In reality, the best solution is still a high-quality Password Manager, with a strong master password. In the password manager, you can create strong passwords for all your sites — unique for each site — and not have to remember them. This is something recommend (and not using my Facebook authentication for everything, which is not only weak but gives FB far too much information). I’ve recommended Lastpass for a long time for this purpose. It can keep track not only of passwords, but all that information you fill into forms — such as credit card info — so that you are storing it in your encrypted password vault, not on another machine where you depend on their encryption.

Recently, Lastpass changed their charging model: they upped the price (without notice) of Lastpass Premium from $12 to $24 a year.
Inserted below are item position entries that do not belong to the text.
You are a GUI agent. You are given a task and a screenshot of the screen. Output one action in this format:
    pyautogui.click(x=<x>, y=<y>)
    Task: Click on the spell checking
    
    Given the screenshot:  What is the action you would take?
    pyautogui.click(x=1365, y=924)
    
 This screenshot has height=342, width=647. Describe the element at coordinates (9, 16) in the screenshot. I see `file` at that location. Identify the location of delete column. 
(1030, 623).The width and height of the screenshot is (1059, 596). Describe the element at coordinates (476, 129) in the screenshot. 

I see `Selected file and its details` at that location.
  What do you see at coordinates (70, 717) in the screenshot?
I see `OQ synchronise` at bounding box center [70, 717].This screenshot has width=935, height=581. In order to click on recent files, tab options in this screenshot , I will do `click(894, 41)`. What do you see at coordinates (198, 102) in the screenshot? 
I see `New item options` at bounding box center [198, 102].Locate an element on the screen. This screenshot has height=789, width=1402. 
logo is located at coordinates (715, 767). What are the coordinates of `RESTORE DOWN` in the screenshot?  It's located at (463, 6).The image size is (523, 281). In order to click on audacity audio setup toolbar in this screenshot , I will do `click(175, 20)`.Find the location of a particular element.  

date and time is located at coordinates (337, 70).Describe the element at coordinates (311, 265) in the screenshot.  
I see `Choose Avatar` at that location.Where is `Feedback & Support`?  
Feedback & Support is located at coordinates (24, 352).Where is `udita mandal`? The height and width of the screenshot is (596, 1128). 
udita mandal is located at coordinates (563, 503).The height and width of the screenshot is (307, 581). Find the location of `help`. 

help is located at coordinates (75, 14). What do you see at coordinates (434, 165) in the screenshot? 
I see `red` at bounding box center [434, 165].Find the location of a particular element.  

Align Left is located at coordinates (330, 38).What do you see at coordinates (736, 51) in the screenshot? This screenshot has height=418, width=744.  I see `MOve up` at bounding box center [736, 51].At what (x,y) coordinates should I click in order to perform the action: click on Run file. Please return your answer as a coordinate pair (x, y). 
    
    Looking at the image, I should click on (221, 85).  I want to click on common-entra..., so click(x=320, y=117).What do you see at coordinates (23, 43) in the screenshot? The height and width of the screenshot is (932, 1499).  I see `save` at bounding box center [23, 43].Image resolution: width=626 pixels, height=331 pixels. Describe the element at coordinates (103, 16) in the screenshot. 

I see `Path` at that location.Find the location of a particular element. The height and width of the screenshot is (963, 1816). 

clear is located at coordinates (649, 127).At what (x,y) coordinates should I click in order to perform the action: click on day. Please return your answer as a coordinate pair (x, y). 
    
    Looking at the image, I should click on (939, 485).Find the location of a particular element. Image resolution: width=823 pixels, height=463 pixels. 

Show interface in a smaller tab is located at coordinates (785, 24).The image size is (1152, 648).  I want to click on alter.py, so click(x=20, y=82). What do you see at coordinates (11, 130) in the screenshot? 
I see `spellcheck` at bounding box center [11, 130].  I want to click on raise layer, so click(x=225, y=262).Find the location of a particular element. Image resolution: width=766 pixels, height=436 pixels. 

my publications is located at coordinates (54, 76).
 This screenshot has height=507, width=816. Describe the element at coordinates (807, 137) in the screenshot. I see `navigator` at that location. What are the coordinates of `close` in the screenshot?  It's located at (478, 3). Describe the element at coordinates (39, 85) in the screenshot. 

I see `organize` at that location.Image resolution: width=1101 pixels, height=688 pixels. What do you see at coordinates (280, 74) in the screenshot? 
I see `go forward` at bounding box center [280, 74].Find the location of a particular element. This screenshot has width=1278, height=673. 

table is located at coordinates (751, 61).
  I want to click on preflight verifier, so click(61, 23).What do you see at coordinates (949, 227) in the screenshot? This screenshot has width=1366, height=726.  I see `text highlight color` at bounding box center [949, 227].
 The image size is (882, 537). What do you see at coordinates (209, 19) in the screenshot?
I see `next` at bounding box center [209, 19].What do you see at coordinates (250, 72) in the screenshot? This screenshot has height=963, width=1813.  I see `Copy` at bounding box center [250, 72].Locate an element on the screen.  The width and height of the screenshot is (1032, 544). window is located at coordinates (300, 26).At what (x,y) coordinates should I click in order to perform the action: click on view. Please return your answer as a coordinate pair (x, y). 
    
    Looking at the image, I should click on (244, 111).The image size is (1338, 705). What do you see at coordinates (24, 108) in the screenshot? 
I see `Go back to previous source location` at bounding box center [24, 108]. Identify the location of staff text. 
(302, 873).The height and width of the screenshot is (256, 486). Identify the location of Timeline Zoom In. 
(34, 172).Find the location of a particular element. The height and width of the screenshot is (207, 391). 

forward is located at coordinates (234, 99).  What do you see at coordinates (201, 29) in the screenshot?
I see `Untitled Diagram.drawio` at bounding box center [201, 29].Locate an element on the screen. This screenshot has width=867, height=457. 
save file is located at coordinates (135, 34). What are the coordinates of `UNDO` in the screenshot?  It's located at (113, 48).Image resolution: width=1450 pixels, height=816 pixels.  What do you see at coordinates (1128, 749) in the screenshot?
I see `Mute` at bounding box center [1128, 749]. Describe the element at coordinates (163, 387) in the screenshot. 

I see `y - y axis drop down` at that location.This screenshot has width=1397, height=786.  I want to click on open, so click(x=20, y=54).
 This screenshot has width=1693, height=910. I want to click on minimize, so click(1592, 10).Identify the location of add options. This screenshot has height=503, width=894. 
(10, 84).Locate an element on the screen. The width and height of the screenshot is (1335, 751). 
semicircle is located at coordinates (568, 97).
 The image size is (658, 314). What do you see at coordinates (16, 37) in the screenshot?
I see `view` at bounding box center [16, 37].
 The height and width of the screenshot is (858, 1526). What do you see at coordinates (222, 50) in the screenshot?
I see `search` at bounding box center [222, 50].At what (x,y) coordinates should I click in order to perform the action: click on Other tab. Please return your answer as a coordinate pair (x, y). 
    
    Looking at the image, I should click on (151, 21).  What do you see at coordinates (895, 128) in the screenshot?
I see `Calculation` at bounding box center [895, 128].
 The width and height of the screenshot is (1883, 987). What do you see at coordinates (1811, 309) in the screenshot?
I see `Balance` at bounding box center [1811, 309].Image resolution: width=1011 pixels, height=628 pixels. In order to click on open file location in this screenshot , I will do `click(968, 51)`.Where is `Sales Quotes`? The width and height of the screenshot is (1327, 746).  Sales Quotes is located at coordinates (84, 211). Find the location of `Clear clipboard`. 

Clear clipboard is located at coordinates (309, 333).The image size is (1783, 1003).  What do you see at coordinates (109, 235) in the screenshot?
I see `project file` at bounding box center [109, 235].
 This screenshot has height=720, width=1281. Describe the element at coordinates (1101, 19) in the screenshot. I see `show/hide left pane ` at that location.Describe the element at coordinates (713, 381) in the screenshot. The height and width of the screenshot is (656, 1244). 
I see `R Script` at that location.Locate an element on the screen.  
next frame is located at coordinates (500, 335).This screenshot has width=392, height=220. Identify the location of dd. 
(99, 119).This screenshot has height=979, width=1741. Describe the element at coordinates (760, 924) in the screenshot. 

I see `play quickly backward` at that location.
Everyone was up in arms! Heaven forfend! Doubling the price! (Never mind the fact that we’re talking $1 a month, which is noise, but hey, it’s the percentage!). It’s a concern for me: we have three Lastpass Premium accounts. However, I plan to move to the Family pricing model (which is worth it for 2 or more family members); hopefully, Lastpass will provide a way to consolidate existing Premium accounts into a single Family account with prorata balances applying towards the fee.

In the larger world, NIST is simplifying their password recommendations. The folks at Lastpass believe that will make things easier, but I believe that the fundamentals still remain: pick a unique password for each site, make it suitably complex, ideally gaining complexity through words vs. characters. How to do that? Use the password generator in your password manager, use the nonsense word generator, or use the XKCD Password Generator, XKPasswd.